The law was quickly passed on June 30, laying out four offenses — separatism, subversion, terrorism and collusion with foreign powers — with penalties up to life imprisonment. It demanded oversight of schools and media.
And it created the new Chinese security agency in Hong Kong, virtually immune to legal challenges. It was empowered to investigate cases and bring defendants to trial on the mainland, where party-controlled courts rarely reject prosecutors’ charges.
City officials initially said the security law would be applied with scrupulous precision; instead, it unleashed a rolling campaign that has left few corners of society untouched.
The Hong Kong authorities have arrested more than 110 people in national security investigations over the past year, charging 64, including most of the city’s best-known pro-democracy activists.
The Chinese security agency itself has stayed largely out of view. Its most visible footprint has been its temporary headquarters at the 33-story Metropark Hotel Causeway Bay, overlooking Victoria Park, once the site of some of Hong Kong’s biggest protests.
But it has occasionally broken its silence, reminding residents that it looms behind the scenes.
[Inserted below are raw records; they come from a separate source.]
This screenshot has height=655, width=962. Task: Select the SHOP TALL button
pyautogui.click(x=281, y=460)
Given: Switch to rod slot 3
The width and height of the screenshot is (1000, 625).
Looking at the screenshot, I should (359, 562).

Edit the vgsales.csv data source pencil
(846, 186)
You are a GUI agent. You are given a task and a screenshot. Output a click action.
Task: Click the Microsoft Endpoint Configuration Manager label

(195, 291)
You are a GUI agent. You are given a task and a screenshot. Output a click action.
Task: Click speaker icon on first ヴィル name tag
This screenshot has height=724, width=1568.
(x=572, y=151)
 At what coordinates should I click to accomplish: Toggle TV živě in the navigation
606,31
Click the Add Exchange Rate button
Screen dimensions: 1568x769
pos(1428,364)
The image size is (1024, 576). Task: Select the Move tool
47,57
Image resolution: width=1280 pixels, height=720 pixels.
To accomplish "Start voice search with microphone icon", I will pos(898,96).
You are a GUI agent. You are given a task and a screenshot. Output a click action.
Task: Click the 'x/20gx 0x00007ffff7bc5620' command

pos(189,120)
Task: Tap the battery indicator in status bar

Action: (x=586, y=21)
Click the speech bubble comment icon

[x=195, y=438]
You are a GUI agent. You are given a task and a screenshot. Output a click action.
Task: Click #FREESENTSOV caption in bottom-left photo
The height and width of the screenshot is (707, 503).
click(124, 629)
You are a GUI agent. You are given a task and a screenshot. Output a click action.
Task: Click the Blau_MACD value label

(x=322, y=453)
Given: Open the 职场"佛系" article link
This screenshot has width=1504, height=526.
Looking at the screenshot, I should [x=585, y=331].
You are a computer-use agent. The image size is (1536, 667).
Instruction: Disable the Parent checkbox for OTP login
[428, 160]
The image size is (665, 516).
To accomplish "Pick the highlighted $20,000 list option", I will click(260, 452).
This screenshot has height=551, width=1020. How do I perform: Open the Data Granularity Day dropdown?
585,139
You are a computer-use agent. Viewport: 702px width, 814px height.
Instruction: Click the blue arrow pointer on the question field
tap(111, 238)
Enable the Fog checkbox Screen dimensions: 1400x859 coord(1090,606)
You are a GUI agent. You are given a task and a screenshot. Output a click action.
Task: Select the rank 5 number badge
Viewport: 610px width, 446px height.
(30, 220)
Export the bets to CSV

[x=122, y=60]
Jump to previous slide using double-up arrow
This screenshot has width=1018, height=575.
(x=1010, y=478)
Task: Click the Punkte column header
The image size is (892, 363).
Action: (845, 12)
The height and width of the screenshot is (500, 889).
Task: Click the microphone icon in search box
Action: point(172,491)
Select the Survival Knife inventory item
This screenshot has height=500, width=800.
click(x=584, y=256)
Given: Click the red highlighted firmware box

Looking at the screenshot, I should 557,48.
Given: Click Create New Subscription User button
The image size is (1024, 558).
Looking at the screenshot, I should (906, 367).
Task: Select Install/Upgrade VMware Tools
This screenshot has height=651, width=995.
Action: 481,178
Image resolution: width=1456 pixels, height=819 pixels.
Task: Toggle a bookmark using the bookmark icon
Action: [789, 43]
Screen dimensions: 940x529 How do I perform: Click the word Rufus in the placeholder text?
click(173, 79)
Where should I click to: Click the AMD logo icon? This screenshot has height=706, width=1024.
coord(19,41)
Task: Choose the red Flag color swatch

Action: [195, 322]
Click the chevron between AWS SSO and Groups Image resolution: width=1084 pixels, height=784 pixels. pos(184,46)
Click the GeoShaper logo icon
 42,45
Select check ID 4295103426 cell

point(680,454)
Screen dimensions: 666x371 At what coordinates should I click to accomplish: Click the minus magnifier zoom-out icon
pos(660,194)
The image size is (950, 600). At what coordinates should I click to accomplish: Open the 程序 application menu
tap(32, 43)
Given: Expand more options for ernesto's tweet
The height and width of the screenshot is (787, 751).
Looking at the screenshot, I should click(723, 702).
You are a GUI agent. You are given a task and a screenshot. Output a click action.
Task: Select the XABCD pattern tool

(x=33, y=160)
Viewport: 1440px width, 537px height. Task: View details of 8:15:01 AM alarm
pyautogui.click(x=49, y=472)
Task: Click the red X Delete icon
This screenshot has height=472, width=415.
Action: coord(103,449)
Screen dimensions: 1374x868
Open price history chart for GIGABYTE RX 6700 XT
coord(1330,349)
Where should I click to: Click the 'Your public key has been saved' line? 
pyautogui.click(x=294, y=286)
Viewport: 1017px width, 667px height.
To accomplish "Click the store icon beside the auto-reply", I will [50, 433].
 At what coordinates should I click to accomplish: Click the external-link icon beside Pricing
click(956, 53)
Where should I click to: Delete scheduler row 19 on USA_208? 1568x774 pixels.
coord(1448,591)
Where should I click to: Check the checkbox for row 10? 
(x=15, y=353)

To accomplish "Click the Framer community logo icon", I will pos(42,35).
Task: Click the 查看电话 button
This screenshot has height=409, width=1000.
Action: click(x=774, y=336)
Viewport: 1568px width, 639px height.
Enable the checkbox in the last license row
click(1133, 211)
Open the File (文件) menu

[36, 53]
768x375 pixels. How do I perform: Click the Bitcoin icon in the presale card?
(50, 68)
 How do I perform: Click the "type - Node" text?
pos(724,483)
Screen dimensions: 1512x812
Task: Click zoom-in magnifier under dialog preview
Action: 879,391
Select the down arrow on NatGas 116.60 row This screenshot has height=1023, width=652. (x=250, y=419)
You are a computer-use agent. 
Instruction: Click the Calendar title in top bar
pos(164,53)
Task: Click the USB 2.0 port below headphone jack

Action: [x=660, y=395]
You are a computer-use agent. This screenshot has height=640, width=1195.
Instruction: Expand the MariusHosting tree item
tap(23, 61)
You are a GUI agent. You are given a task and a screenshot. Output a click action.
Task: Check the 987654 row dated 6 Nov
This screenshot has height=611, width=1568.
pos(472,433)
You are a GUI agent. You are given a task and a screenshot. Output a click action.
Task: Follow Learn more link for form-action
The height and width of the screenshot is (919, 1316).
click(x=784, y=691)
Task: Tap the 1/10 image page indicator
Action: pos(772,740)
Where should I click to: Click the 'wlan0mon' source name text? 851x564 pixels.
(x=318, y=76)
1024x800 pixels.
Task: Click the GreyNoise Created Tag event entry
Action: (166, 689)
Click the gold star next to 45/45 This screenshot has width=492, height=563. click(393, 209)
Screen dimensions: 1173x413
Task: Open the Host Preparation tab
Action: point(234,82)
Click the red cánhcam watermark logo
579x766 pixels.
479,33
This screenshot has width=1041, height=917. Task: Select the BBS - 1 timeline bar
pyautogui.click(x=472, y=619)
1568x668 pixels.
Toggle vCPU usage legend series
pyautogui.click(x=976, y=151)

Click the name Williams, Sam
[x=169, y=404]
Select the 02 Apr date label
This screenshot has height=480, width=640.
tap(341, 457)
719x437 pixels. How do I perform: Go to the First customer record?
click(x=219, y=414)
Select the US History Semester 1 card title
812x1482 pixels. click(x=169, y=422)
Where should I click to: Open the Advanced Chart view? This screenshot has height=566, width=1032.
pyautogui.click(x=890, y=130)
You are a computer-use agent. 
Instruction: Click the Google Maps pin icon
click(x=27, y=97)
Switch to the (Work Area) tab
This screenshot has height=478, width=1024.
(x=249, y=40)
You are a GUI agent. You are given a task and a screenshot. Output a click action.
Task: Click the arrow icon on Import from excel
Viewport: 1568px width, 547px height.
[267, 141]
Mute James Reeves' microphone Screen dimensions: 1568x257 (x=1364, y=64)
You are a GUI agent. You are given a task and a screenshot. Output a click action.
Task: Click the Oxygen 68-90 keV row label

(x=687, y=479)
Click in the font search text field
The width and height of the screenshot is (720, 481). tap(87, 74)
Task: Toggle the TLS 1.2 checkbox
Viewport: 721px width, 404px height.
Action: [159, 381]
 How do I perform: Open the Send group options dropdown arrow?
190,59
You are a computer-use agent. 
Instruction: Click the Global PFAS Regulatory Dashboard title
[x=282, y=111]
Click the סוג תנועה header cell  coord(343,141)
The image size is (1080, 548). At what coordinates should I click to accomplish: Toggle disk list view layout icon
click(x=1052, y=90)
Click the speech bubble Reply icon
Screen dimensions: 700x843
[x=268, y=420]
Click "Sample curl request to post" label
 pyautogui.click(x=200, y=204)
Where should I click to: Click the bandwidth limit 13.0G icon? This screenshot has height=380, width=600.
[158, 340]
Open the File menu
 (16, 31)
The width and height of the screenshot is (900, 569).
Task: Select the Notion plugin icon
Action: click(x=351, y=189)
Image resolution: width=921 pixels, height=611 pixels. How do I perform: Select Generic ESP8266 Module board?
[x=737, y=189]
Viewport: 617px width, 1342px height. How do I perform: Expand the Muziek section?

It has pointedly praised the arrests of high-profile figures, including opposition politicians and top editors of Apple Daily, a brash pro-democracy tabloid ensnared by the law and forced to close last week. It has scrutinized museums for potentially subversive artwork, according to a local official. It has extolled the security law as a cure for Hong Kong’s political turbulence.
“I thank the Hong Kong people,” the agency’s chief, Zheng Yanxiong, said in a rare public speech on National Security Education Day, in April.
“They’ve gone through a very natural, reasonable process from unfamiliarity, guessing and wait-and-see about the Hong Kong National Security Law,” he said, “to acceptance, welcoming and support.”
A week later, the Hong Kong government announced that China’s security agency would build a permanent headquarters on the city’s waterfront, occupying a site about the size of two football fields.
Keith Bradsher contributed reporting.